[[ Material supplied open ]]

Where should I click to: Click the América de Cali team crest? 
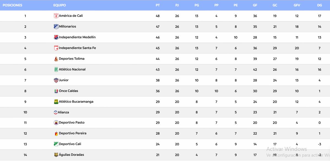pyautogui.click(x=56, y=16)
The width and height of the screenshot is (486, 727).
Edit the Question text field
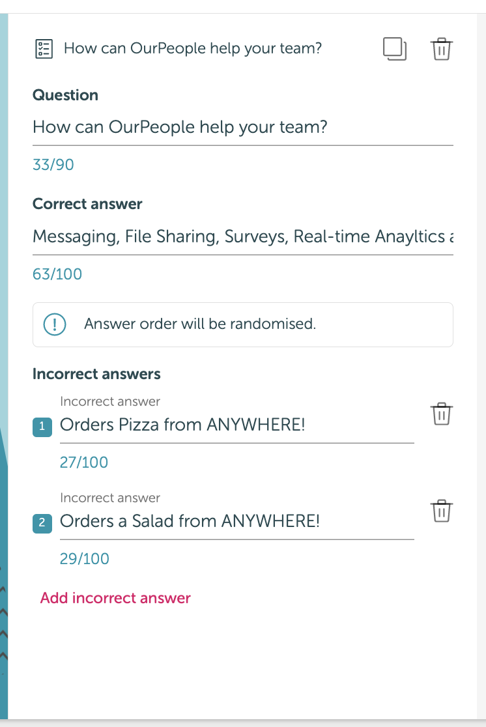[x=242, y=127]
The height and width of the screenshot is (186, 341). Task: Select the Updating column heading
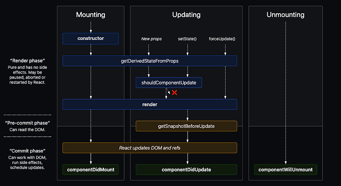(186, 15)
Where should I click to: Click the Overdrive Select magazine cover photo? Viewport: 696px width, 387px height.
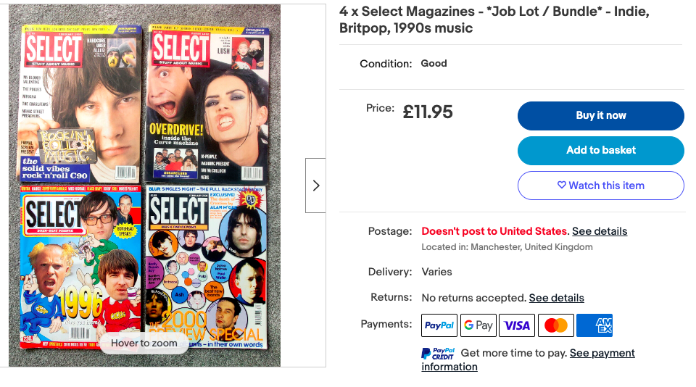(205, 101)
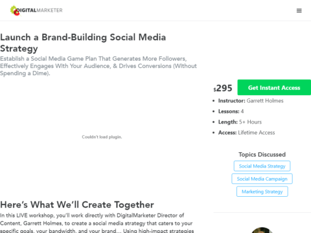Open the hamburger menu icon

[x=299, y=10]
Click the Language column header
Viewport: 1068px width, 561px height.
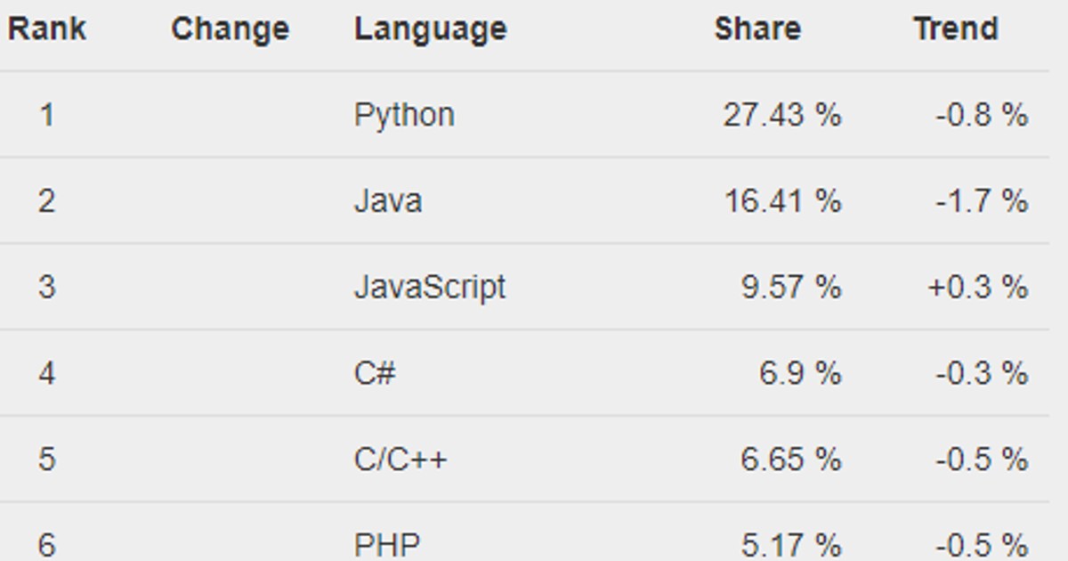pos(430,29)
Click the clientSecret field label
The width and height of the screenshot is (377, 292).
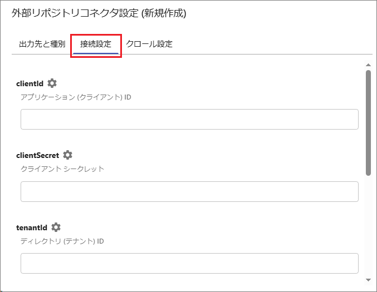(x=38, y=156)
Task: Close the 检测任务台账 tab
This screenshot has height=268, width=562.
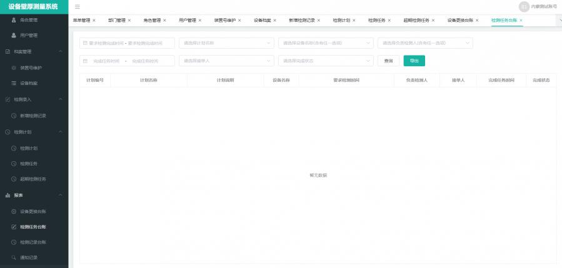Action: [521, 21]
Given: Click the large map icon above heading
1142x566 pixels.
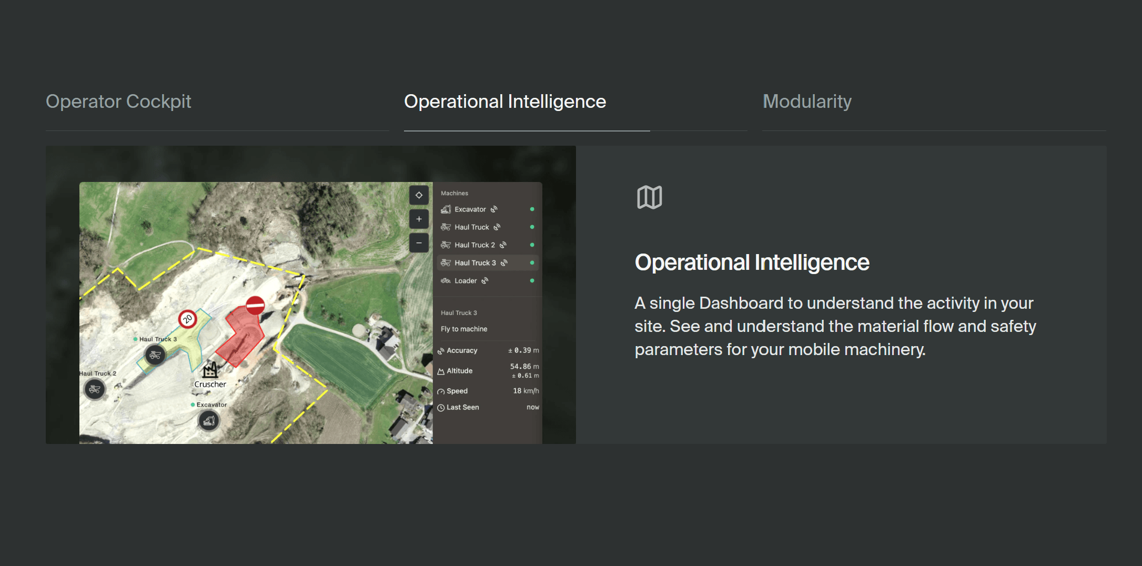Looking at the screenshot, I should 649,197.
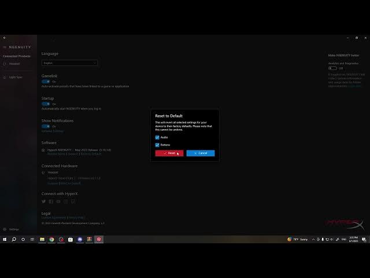Screen dimensions: 370x278
Task: Open Light Sync from the sidebar
Action: pyautogui.click(x=15, y=77)
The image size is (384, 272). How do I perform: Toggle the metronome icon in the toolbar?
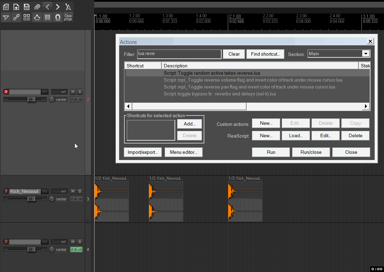(x=68, y=7)
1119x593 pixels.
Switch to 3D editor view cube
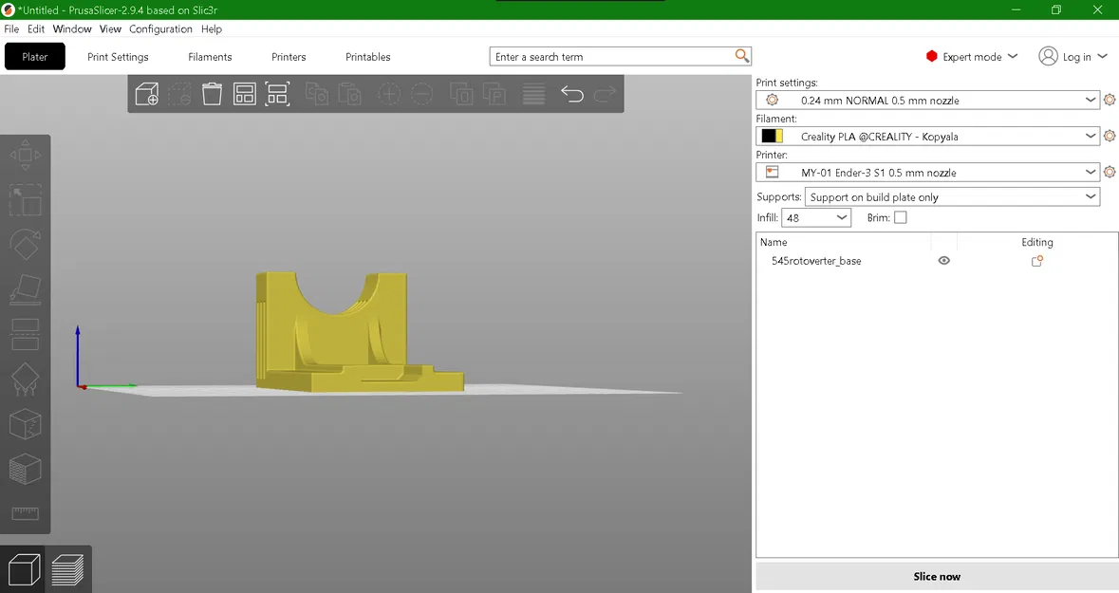[24, 570]
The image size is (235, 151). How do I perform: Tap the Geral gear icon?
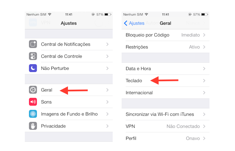pos(33,90)
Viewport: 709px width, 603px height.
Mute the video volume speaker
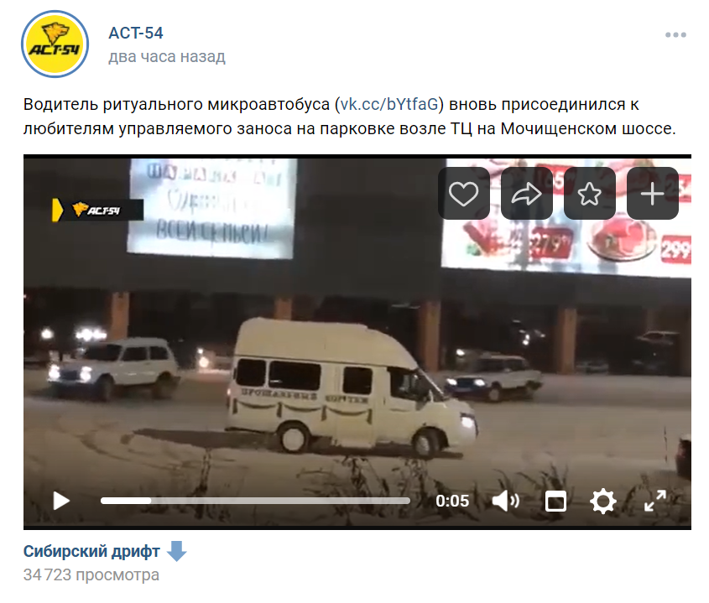click(505, 501)
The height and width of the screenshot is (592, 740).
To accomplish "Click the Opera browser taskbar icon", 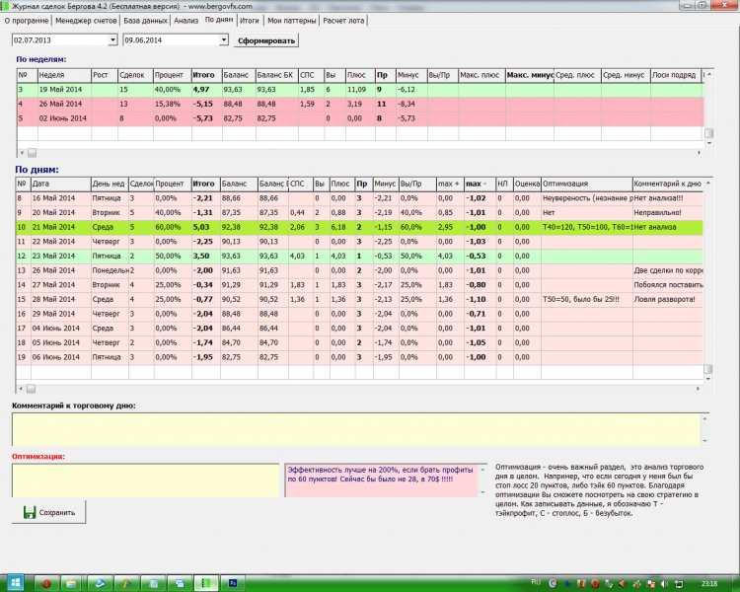I will 44,583.
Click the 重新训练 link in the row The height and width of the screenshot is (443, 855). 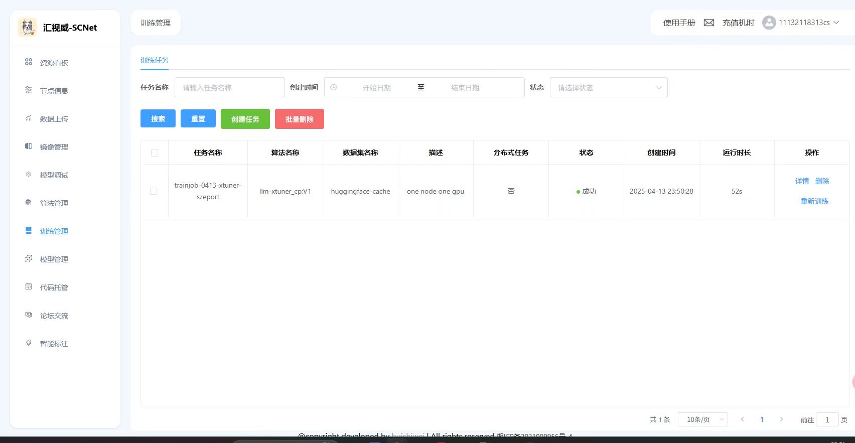(814, 201)
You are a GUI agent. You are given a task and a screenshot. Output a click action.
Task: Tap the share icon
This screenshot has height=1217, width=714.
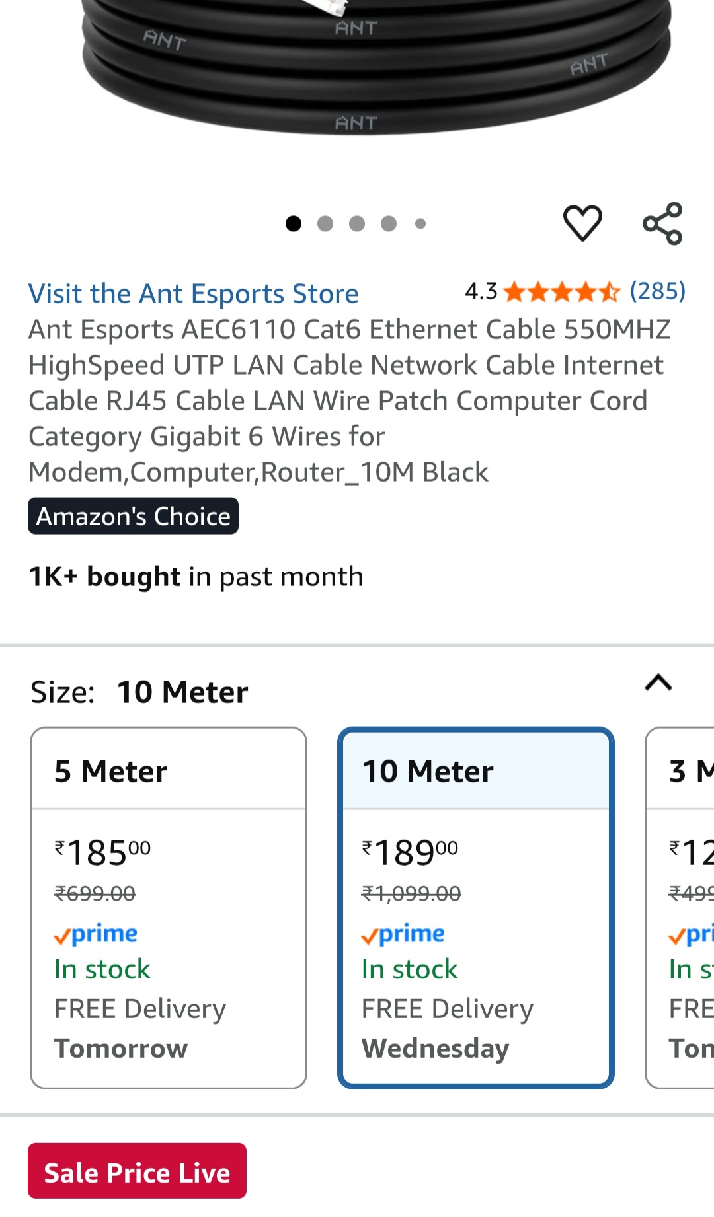(662, 223)
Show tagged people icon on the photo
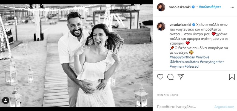The image size is (237, 111). point(5,101)
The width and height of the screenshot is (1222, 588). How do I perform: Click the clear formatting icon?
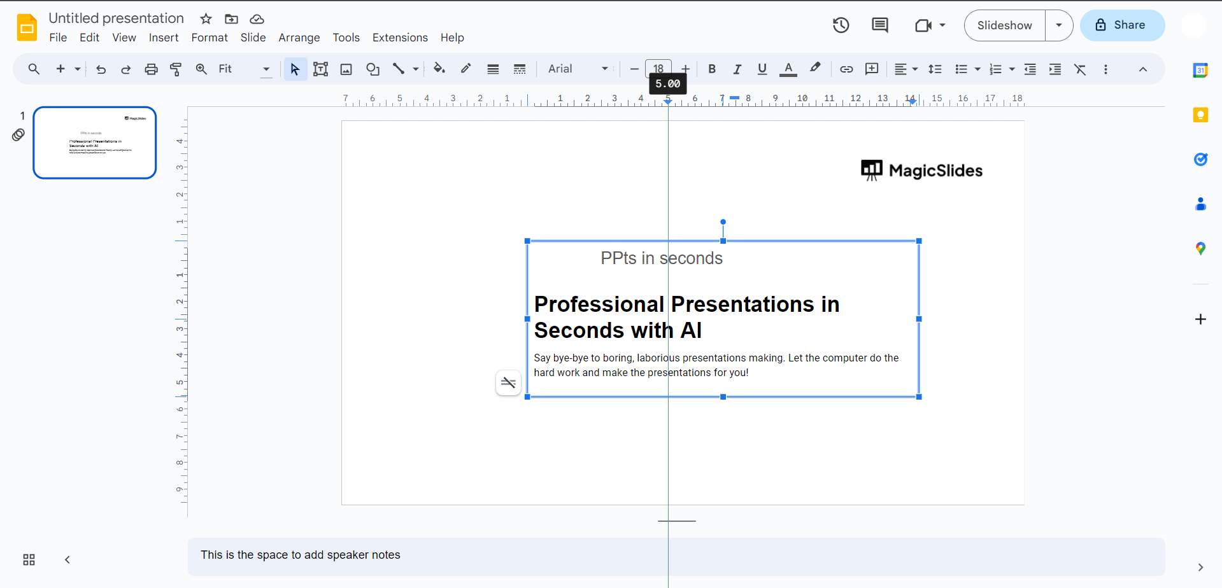[1080, 69]
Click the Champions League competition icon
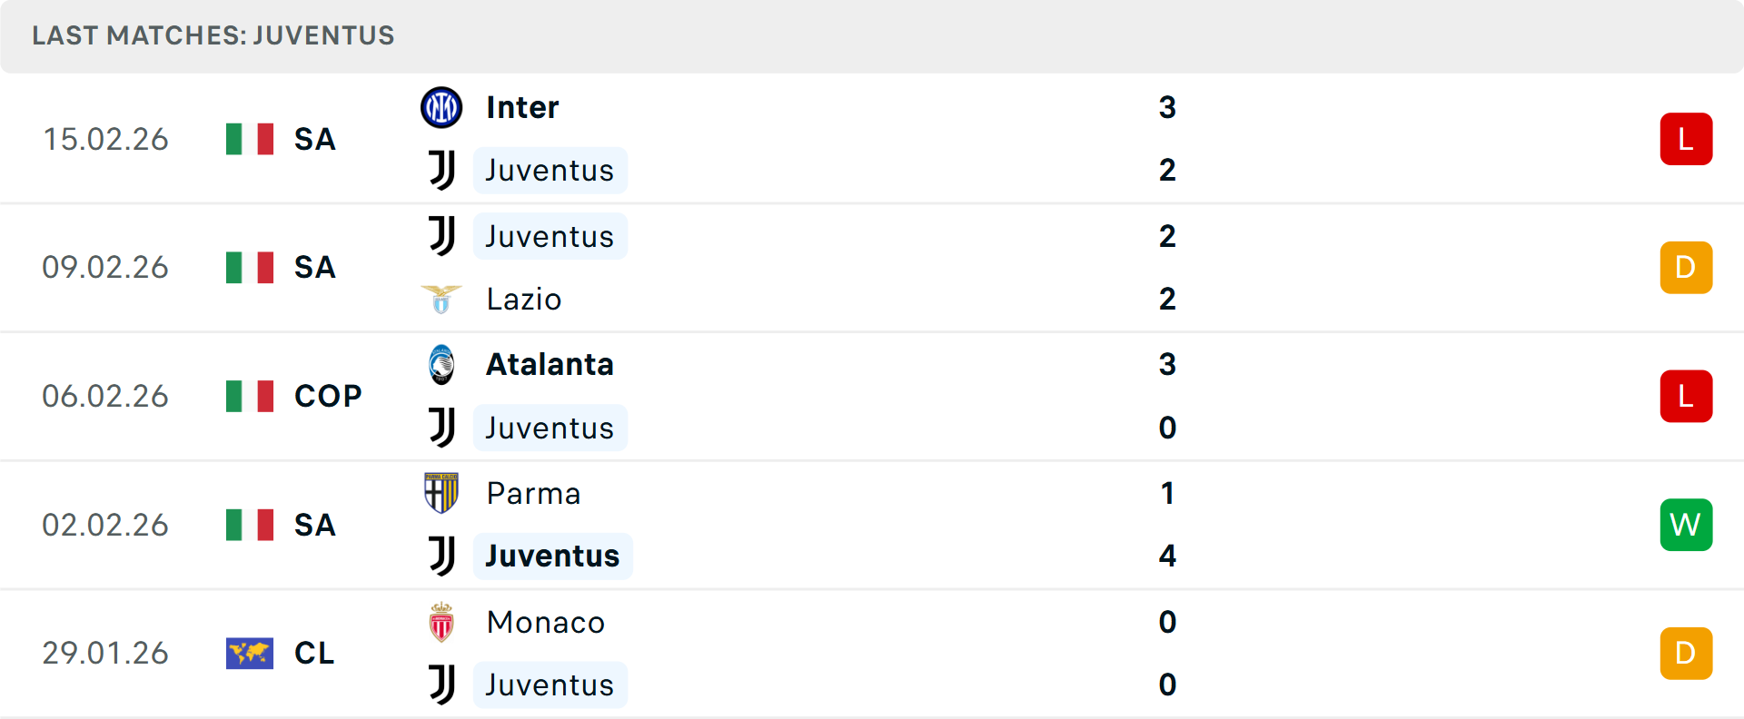This screenshot has height=719, width=1744. point(250,653)
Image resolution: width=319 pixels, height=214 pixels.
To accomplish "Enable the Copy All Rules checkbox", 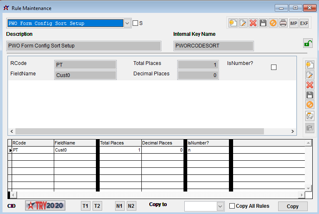I will point(232,206).
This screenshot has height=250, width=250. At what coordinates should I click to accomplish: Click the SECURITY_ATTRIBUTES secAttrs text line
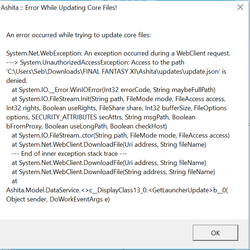(x=101, y=117)
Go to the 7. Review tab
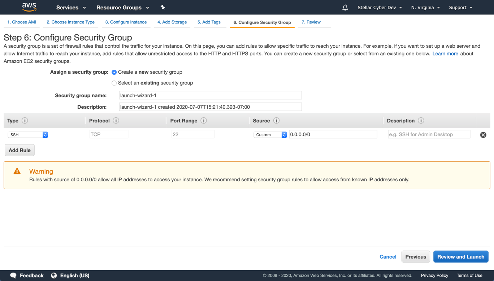The height and width of the screenshot is (281, 494). 311,22
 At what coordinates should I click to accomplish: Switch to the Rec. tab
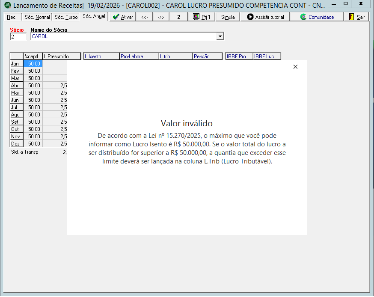click(12, 17)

[[ Material supplied closed ]]

→ Your task:
Repeat, with no pictures, each line from the beginning of the data through the line containing "Given: Click the large map icon above heading", inclusive.

→ Response to this task:
Where should I click to: Click the América de Cali team crest? 
pyautogui.click(x=56, y=16)
The width and height of the screenshot is (486, 727).
Edit the Question text field
[x=242, y=127]
The height and width of the screenshot is (186, 341). Task: Select the Updating column heading
(186, 15)
Where should I click to: Click the Overdrive Select magazine cover photo? Viewport: 696px width, 387px height.
(205, 101)
Open the hamburger menu icon

[x=299, y=10]
Click the Language column header
Viewport: 1068px width, 561px height.
pos(430,29)
Click the clientSecret field label
The width and height of the screenshot is (377, 292).
(x=38, y=156)
Task: Close the 检测任务台账 tab
This screenshot has height=268, width=562.
Action: [521, 21]
Given: Click the large map icon above heading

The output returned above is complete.